== TASK REQUIREMENTS ==
Render everything from the first line below down to the line that contains "pyautogui.click(x=230, y=173)", inclusive, as a JSON list of strings with one string per line, omitting blank lines and leaving out the pictures.

== EXTRACTED MATERIAL ==
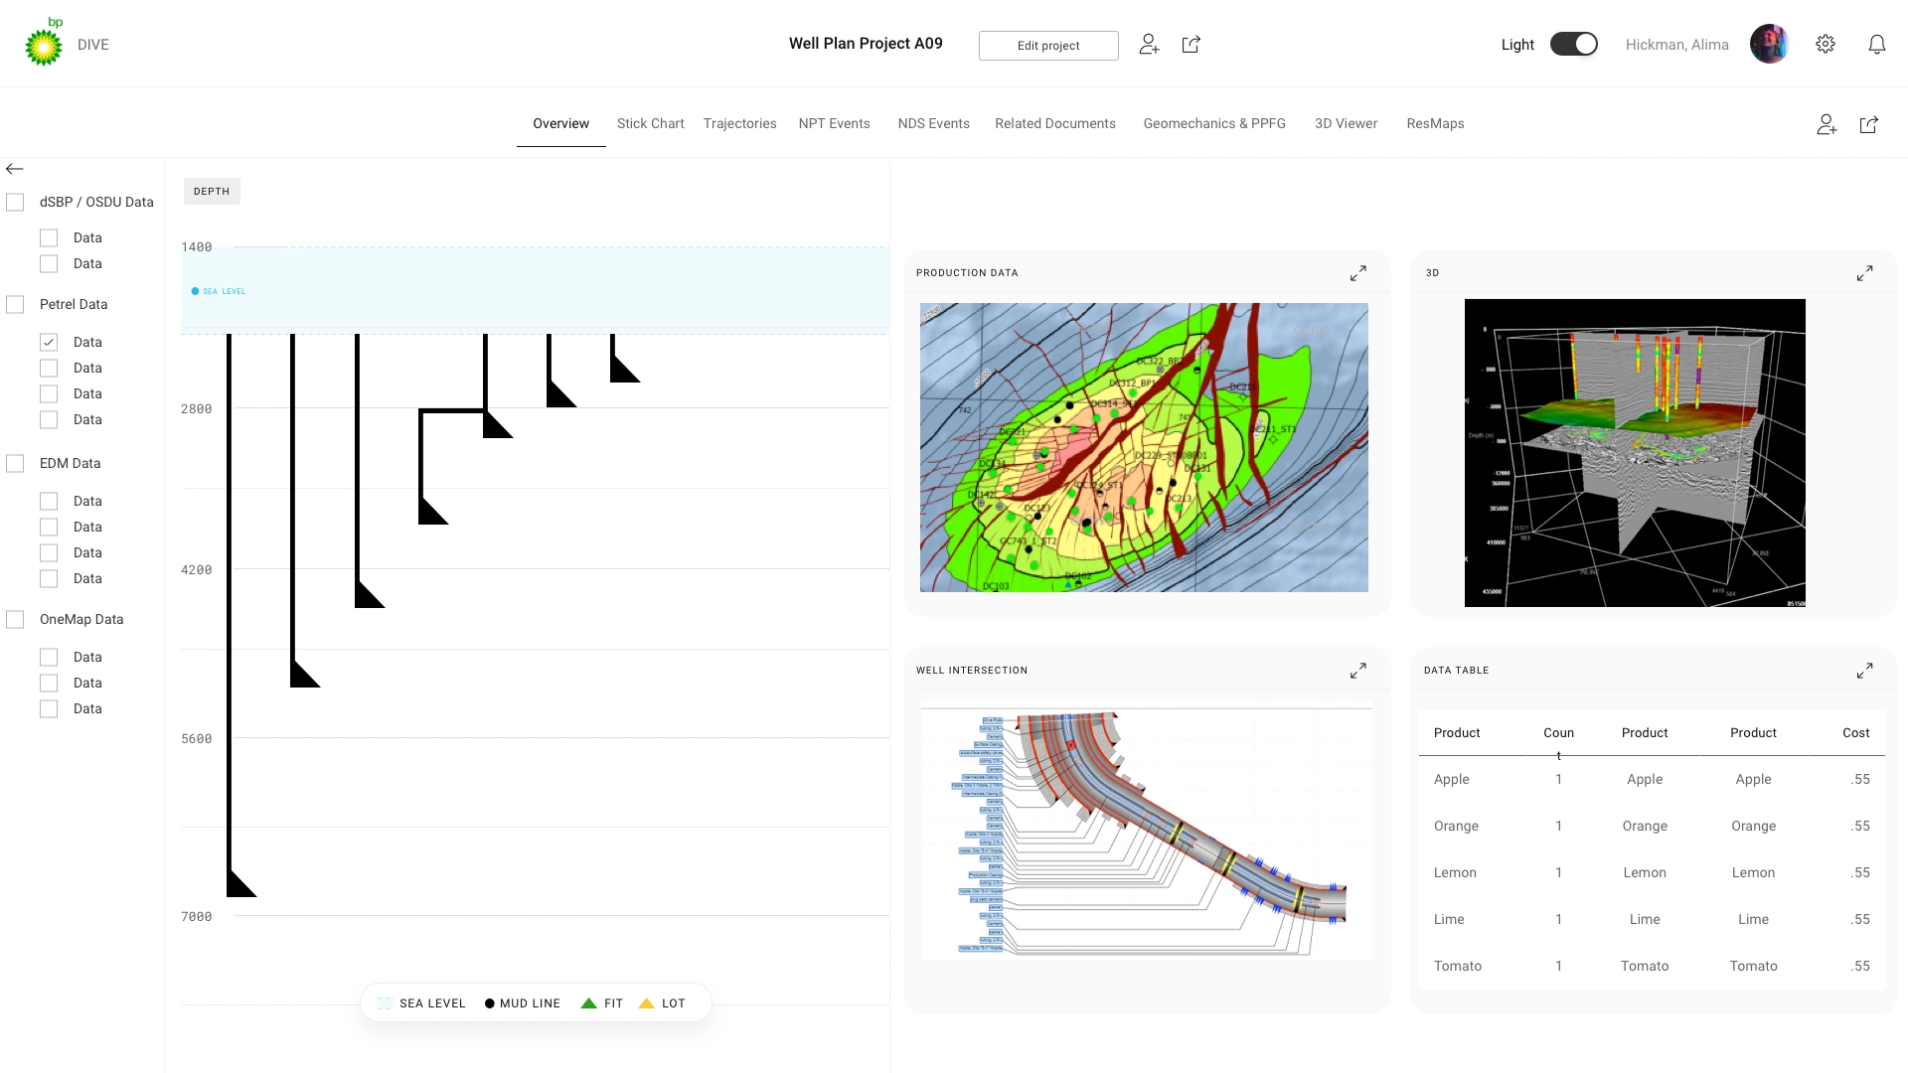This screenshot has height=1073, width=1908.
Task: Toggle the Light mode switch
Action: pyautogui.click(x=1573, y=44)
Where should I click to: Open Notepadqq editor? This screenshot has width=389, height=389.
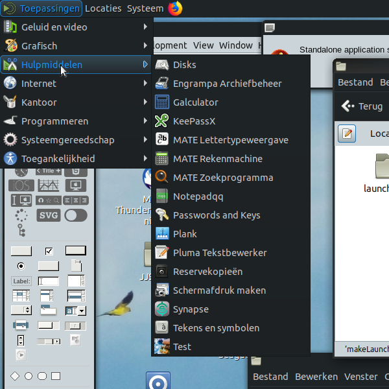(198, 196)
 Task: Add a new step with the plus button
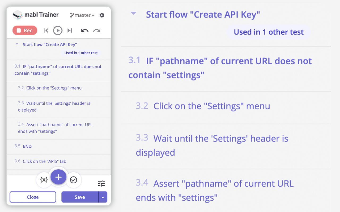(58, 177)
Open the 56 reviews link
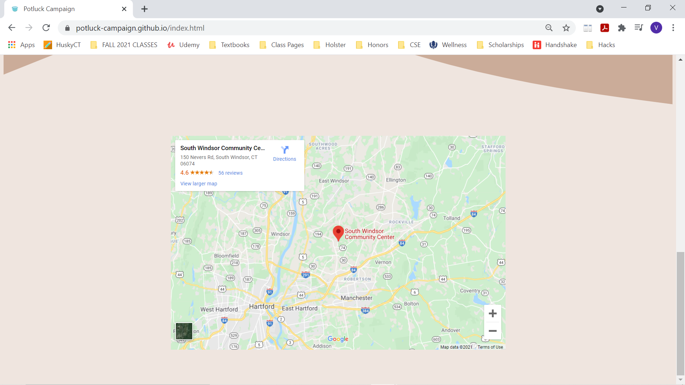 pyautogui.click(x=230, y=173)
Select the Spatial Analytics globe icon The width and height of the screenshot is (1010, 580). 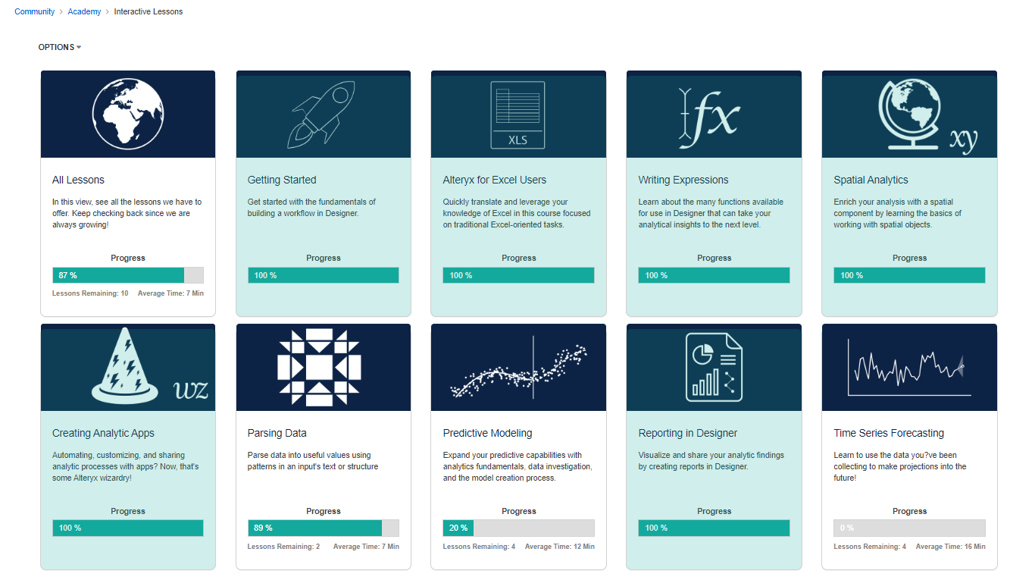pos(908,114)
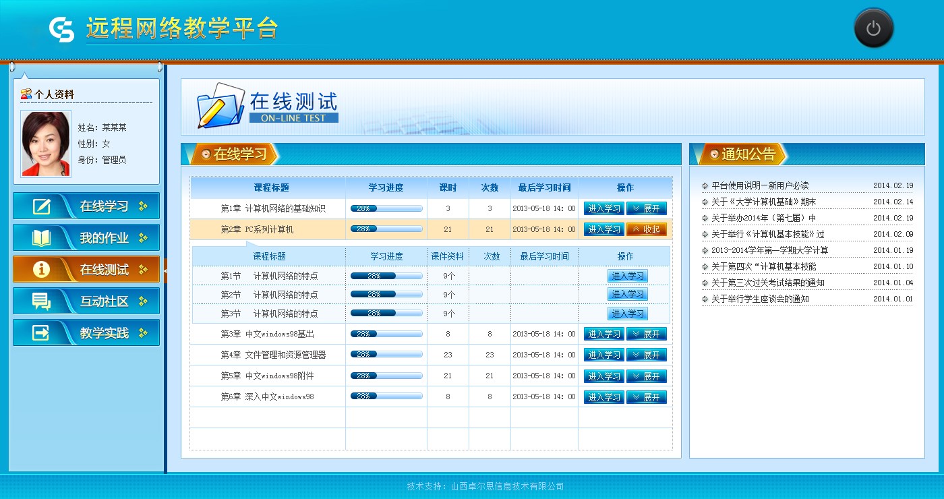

== TASK OUTPUT ==
[
  "This screenshot has height=1073, width=1908.",
  "Task: Toggle the Light mode switch",
  "Action: pyautogui.click(x=1573, y=44)",
  "Where should I click to: Open Notepadqq editor? This screenshot has width=389, height=389.",
  "(198, 196)",
  " Task: Add a new step with the plus button",
  "(58, 177)",
  "Open the 56 reviews link",
  " pyautogui.click(x=230, y=173)"
]